→ EXERCISE GOAL: Pull every line with "item" from the data below and copy it.

→ TASK MATERIAL:
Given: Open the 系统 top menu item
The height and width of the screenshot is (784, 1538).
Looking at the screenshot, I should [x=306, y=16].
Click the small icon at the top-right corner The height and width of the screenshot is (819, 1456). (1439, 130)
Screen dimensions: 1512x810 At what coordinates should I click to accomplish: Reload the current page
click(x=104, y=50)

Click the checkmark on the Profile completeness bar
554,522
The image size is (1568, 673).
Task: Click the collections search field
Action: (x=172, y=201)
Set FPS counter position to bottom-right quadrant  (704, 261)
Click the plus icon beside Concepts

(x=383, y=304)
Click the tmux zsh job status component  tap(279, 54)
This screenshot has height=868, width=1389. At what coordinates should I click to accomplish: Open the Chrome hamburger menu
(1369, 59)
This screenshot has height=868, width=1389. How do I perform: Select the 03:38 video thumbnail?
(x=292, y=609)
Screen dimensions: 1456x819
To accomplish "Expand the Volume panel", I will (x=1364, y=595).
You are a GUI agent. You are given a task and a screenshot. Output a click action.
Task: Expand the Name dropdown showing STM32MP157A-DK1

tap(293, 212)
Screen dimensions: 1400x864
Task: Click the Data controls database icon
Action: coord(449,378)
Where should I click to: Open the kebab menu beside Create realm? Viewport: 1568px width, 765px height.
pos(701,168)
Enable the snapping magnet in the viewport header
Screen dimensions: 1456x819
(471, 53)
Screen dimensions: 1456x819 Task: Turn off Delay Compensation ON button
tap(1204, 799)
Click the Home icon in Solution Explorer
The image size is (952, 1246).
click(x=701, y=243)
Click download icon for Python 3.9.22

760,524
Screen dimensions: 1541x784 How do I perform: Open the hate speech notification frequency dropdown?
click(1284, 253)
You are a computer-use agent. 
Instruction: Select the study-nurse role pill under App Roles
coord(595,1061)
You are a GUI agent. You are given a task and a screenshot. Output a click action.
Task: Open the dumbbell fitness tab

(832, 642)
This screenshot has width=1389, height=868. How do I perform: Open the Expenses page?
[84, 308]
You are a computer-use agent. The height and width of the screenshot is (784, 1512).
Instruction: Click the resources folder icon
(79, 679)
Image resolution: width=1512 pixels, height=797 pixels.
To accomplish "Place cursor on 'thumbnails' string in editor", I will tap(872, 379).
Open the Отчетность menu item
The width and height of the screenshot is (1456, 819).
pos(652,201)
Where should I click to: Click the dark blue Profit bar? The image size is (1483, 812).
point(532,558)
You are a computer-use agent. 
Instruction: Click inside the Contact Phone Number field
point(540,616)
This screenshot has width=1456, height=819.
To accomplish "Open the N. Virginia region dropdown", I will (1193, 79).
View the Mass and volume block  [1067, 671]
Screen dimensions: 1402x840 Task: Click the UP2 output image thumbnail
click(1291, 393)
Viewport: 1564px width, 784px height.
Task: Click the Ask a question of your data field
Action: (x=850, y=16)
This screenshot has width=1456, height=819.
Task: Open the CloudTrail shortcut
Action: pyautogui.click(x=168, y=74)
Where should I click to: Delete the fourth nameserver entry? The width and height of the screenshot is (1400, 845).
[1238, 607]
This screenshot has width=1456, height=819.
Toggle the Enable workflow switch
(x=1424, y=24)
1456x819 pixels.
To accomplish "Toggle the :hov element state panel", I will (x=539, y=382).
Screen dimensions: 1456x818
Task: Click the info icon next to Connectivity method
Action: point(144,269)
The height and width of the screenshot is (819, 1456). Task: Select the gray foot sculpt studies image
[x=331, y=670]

→ EXERCISE ANSWER:
Given: Open the 系统 top menu item
Open the Отчетность menu item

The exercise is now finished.